Question

我有弦像:

sanitize_text = `"<b><i>this is the bold text</i></b><i>this is the italic</i>"`

我的问题是:

要在字符串中分析字符, 并找到特定的 html 标签 < code> ( & lt; b>, & lt; i>...) , 然后在文本之间应用属性。
需要对每一文本应用属性。

我正向着这个方向走来:

sanitize_arr = sanitize_text.scan(/Dd*/)

santize_arr.each_with_index do |char, index|
  if character is new start tag ==  <b> 
    Then for next characters till  </b>  I will apply some bold properties .    
  end
  if character is new start tag ==  <i> 
    Then for next characters till  </i>  I will apply some italic properties .
  end
end

只是好奇我是否正朝着正确的方向走来, 或者有什么更好的解决办法吗?

Answer 1

是的,我已经做到了,像:

santize_text = "<b><u>this</u></b><i><p>this is the italic text</p></i>"
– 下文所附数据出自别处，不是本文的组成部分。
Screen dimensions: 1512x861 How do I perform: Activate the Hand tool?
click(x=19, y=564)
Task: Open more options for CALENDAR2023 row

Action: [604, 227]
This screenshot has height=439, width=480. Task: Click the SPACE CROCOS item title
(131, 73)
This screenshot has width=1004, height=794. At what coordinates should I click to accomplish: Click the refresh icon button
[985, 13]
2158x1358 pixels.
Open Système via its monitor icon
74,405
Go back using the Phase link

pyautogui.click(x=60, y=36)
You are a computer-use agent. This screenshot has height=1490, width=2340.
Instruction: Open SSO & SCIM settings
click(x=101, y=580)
santize_arr = santize_text.scan(/Dd*/)
char_array , html_tag_array = [], []
continue_insert_char_array, continue_insert_arr2 = false,false
santize_arr.each_with_index do |char, index|
  #To check new start tag
  continue_insert_char_array = true if char== <  && santize_arr[index+1]!= / 
  if continue_insert_char_array
    char_array << char
    if char== >  && continue_insert_char_array
      continue_insert_char_array = false
      html_tag_array << char_array.join
      char_array = []
    end
    next
  end

  #To check new end tag
  continue_insert_arr2 = true if char== <  && santize_arr[index+1]== / 
  if continue_insert_arr2
    char_array << char
    if char== >  && continue_insert_arr2
      continue_insert_arr2 = false
      html_tag_array.delete(char_array.join.gsub( / , ""))
      char_array = []
    end
    next
  end

  # Apply the property on the character
  "Bold Char" if html_tag_array.include?("<b>")
  "Italic Char" if html_tag_array.include?("<i>")
end

若有任何改变, 请告诉我,

Answer 2

Please correct me if i m wrong. You want to find specific html tags in text and do some manipulations with them? Did you try Nokogiri gem?

并做类似的事情:

require  nokogiri 
nokogiri_object=Nokogiri::HTML(sanitize_text)
bold_text=nokogiri_object.css( b ).text
puts bold_text

outputs "this is the bold text"

Answer 3

You could write your own XML Parser.. no seriously! Check out Parslet Infact the examples it comes with include an XML Parser

像这样的事情:

require  parslet 

class XML < Parslet::Parser
  root :document

  rule(:document)   { (formatting | text).repeat(1) }  
  rule(:formatting) { tag_pair( b ).as(:bold) | tag_pair( u ).as(:underline) | tag_pair( i ).as(:italic) } 

  def tag(type)
     str( < ) >> str(type) >> str( > )
  end

  def tag_pair(type)
    tag(type) >> document.maybe >> tag("/" + type)
  end

  rule(:text) {
    match( [^<>] ).repeat(1).as(:text)
  }
end

 parser = XML.new
 input = ARGV[0]

 require  parslet/convenience 
 puts parser.parse_with_debug(input).inspect

产生像这样的东西...

> ruby xmlparser.rb "<b>bold<i>italic</i> bold again <u>underlined</u></b>"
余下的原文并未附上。